#### Listed records
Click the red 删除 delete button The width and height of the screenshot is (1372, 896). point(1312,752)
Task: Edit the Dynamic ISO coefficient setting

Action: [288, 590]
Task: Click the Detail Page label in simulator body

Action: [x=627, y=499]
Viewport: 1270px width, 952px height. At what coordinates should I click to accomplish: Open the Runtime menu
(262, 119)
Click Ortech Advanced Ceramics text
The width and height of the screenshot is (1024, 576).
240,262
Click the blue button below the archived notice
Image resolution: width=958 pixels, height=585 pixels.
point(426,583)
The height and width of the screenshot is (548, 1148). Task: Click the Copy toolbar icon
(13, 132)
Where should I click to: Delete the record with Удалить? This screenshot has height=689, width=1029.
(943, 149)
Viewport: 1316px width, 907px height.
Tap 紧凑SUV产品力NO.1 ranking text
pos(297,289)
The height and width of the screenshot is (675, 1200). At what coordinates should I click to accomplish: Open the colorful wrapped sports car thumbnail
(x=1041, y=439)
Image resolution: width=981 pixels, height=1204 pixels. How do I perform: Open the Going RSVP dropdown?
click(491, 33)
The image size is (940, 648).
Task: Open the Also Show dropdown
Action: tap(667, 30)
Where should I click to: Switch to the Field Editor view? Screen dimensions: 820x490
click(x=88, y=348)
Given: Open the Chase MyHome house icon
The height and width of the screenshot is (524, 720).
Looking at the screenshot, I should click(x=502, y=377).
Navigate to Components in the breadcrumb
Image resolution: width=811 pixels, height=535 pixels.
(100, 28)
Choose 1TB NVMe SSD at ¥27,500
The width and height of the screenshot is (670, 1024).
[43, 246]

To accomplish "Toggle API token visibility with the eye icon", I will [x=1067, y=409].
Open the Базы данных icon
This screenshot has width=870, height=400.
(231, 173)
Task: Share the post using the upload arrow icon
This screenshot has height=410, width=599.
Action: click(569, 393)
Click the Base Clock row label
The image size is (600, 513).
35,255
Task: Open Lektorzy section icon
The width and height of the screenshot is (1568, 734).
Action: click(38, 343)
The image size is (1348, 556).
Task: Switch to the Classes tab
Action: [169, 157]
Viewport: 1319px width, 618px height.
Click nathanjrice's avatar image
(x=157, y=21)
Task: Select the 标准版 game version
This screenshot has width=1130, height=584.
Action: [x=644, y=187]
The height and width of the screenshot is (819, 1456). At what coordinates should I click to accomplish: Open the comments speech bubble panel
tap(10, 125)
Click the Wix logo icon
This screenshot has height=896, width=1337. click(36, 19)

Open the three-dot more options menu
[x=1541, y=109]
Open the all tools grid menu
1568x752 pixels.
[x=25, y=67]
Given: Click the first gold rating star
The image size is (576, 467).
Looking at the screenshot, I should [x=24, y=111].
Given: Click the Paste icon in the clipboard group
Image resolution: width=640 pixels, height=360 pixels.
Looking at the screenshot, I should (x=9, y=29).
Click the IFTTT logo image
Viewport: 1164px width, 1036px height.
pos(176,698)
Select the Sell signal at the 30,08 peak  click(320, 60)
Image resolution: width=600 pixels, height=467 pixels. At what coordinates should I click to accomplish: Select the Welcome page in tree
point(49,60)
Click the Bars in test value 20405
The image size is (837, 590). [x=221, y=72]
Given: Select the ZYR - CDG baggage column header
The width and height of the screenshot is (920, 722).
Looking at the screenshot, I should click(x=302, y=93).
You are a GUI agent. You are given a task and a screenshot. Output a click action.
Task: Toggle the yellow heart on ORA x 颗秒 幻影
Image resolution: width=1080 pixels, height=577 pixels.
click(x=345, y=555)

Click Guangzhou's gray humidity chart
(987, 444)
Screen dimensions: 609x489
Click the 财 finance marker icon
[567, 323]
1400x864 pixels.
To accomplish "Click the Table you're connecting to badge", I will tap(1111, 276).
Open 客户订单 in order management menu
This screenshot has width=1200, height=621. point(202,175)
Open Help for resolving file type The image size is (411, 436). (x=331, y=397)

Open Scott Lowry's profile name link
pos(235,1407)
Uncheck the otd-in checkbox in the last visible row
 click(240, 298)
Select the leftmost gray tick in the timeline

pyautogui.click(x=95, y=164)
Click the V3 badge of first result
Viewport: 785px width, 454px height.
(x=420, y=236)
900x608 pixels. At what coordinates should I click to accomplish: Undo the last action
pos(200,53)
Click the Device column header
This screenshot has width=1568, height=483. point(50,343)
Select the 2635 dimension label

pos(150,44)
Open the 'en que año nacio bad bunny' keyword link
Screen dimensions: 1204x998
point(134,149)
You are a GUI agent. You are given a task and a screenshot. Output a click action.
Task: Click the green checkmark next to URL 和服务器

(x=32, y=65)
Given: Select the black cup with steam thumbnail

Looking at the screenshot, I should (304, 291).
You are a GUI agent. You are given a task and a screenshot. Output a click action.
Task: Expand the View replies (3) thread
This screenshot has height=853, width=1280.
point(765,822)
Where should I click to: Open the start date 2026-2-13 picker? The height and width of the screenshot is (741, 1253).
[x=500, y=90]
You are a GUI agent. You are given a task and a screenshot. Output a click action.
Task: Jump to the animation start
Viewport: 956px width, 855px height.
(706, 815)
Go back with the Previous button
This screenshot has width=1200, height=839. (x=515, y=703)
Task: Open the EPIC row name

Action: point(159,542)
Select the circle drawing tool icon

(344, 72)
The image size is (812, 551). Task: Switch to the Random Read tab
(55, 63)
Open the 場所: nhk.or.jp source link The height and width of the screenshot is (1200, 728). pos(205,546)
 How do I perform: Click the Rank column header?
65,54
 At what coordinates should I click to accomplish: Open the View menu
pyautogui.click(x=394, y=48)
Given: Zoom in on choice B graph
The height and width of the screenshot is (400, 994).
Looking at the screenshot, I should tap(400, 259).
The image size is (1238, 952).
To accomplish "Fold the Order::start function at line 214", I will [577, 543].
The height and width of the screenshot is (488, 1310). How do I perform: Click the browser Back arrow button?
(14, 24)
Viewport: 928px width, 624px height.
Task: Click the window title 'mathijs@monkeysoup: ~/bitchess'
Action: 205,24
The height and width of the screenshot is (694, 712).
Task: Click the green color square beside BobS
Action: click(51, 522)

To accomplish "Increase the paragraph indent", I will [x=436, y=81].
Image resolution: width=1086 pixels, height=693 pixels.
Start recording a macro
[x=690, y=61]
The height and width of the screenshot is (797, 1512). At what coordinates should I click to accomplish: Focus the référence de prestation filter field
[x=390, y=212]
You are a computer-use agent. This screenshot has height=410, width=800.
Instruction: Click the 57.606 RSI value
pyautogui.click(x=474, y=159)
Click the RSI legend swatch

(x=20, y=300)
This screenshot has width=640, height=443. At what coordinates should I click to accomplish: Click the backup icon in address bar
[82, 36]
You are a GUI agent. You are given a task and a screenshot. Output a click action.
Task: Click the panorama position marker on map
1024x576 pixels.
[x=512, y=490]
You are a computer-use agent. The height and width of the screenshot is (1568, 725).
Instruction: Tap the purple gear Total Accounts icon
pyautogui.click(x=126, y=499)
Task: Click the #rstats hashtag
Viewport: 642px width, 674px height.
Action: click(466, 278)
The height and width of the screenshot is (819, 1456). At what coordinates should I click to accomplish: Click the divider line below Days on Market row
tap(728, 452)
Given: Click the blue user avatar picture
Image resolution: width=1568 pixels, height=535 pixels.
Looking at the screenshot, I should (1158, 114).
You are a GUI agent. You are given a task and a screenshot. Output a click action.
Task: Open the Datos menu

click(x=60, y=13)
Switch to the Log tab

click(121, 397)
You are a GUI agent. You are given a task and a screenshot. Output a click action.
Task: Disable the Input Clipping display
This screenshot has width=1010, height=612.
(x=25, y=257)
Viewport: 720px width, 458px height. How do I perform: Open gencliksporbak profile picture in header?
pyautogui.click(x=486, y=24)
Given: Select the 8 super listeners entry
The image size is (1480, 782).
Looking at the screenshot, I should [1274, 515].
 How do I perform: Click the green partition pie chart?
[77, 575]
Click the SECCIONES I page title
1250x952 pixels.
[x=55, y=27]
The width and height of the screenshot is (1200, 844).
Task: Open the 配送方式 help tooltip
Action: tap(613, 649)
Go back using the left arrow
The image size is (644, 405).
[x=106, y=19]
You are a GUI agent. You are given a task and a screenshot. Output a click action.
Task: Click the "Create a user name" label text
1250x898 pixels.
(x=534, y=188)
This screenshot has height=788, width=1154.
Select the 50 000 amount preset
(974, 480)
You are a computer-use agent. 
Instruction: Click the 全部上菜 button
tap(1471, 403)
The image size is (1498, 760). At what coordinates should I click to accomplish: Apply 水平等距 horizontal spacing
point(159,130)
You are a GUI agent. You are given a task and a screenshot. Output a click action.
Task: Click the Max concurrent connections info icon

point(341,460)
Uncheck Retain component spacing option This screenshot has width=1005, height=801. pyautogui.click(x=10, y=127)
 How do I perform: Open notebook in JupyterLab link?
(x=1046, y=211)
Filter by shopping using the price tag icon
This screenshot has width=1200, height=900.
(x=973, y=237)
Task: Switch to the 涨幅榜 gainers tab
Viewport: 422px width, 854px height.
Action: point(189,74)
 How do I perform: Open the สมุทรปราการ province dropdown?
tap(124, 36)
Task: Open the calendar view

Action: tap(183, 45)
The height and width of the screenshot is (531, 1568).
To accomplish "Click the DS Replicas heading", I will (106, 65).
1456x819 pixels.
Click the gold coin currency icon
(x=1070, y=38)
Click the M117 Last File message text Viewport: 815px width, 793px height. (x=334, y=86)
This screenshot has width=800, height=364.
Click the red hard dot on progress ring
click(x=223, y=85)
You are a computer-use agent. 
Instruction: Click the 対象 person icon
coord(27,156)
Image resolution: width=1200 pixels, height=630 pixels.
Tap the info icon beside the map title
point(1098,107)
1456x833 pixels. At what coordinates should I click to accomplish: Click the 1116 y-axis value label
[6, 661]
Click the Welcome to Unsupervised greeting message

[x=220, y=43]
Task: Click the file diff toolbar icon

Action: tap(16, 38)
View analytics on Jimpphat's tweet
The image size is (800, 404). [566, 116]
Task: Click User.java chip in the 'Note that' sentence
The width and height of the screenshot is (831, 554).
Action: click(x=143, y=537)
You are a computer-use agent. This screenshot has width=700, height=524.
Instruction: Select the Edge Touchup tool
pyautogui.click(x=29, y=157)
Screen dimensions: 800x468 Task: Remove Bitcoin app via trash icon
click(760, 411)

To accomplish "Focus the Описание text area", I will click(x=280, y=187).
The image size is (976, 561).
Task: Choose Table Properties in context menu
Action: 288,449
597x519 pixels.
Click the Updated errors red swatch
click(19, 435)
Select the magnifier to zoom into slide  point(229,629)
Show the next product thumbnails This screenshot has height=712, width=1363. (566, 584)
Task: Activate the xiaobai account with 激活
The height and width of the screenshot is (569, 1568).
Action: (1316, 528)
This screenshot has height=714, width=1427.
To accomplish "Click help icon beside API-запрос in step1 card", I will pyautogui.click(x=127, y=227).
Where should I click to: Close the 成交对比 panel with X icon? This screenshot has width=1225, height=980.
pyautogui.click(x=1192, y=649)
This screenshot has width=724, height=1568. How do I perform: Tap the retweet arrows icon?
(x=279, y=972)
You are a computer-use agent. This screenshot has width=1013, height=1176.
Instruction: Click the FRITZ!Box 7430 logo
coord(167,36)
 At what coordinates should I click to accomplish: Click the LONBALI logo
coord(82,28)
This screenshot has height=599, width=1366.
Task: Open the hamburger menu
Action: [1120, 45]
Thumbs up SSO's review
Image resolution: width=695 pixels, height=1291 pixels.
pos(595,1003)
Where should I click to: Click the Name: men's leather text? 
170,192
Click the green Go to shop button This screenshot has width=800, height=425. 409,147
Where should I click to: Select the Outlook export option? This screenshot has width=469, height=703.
########
*Assigned task*: Going back to the entries above, set down exactly the lines that begin at the one with "speech bubble panel" and end at the one with "Given: Select the ZYR", both included, and nothing else.

*Solution to this task*:
The height and width of the screenshot is (819, 1456). At what coordinates should I click to accomplish: Open the comments speech bubble panel
tap(10, 125)
Click the Wix logo icon
This screenshot has height=896, width=1337. click(36, 19)

Open the three-dot more options menu
[x=1541, y=109]
Open the all tools grid menu
1568x752 pixels.
[x=25, y=67]
Given: Click the first gold rating star
The image size is (576, 467).
Looking at the screenshot, I should [x=24, y=111].
Given: Click the Paste icon in the clipboard group
Image resolution: width=640 pixels, height=360 pixels.
Looking at the screenshot, I should (x=9, y=29).
Click the IFTTT logo image
Viewport: 1164px width, 1036px height.
pos(176,698)
Select the Sell signal at the 30,08 peak  click(320, 60)
Image resolution: width=600 pixels, height=467 pixels. At what coordinates should I click to accomplish: Select the Welcome page in tree
point(49,60)
Click the Bars in test value 20405
The image size is (837, 590). [x=221, y=72]
Given: Select the ZYR - CDG baggage column header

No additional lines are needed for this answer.